» EJERCICIOS:
- 1) Extrae del texto sobre la representación política el pasaje que va de "Se dijo en la" a "la Revolución francesa.", ambos incluidos.
- 2) Según el texto sobre la representación política, ¿en qué año, más o menos, nace la idea de que solo vale la representación basada en los partidos?
- 3) Sigue escribiendo el texto sobre la representación política a partir de su última frase.

» TEXTO CITADO:
====================

Pretensión que saludamos.
Se dijo en la primera entrega de este ensayo que uno
de los grandes errores de la teoría política moderna radica en afirmar, cual un
dogma, que la única representación política posible es la representación en
base a los partidos políticos. Este error lo profesan, no casualmente, tanto
los marxistas más radicales como los liberales de la misma condición. Se
procurará en este apartado, sucintamente, historiar el origen de este error.
Podría decirse, aproximadamente, que la torcida
pretensión de que la única representación política válida es la que se basa en
los partidos políticos nace por el año 1789, cuando la Revolución francesa.
Revolución burguesa y mesiánica, desplazó de un férreo golpe auténticas y
eficientes formas de representación, como las corporaciones de origen medieval:
corporaciones de oficios, de profesionales, de estudiantes. Reemplazó estas
agrupaciones verdaderamente representativas por los parlamentarios partidistas,
ungidos por la mitad más uno a través del voto individual y abstracto; primero
censitario, luego universal.

====================

» BLOQUE DE DATOS:
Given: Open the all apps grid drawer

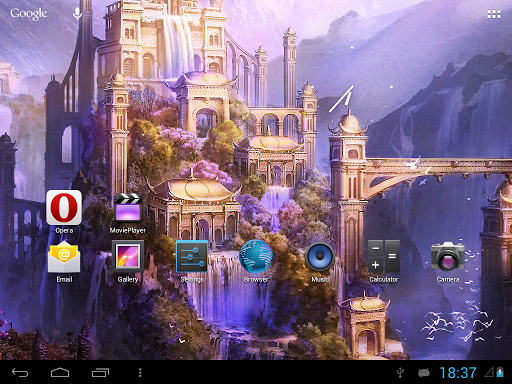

====================

» RESPUESTAS:
- 1)
Se dijo en la primera entrega de este ensayo que uno
de los grandes errores de la teoría política moderna radica en afirmar, cual un
dogma, que la única representación política posible es la representación en
base a los partidos políticos. Este error lo profesan, no casualmente, tanto
los marxistas más radicales como los liberales de la misma condición. Se
procurará en este apartado, sucintamente, historiar el origen de este error.
Podría decirse, aproximadamente, que la torcida
pretensión de que la única representación política válida es la que se basa en
los partidos políticos nace por el año 1789, cuando la Revolución francesa.

- 2) Hacia 1789, con la Revolución francesa.

- 3)
Triunfante la Revolución francesa y con ella sus
deformantes prejuicios –valga el pleonasmo-, el resto de las naciones
comenzaron a imitar sus modos y sus métodos. Los revolucionarios
hispanoamericanos, verbigracia, una vez desplazado el gobierno español,
promulgaron Constituciones al mejor estilo francés, carentes, entre otras
cosas, de un sano y realista sentido de la representación política. Escribe, en
ese sentido, el historiador oriental Alberto Zum Felde:
“Los constituyentes hacen tabla rasa de toda realidad.
He aquí un ejemplo: el país tiene una institución propia, tradicional, con
arraigo en las costumbres, vinculada a toda su historia, de origen en la
formación misma del país: el CABILDO.
‘Eran los Cabildos –escribe Francisco Bauzá- a todo rigor, la municipalidad,
tal como la concebimos en nuestras más adelantadas aspiraciones: administrando
justicia en las ciudades y en los campos, aprestando las milicias del país en
caso de guerra, vigilando la venta de artículos de primera necesidad para el
pueblo, fijando la tasa de los impuestos extraordinarios o negándose a concederlos’.
El Cabildo es ya, en principio, el
Municipio, y la mejor escuela de gobierno propio. En vez de ello, los Constituyentes
lo suprimen, imponiendo instituciones extrañas, convencionales y teóricas […]”.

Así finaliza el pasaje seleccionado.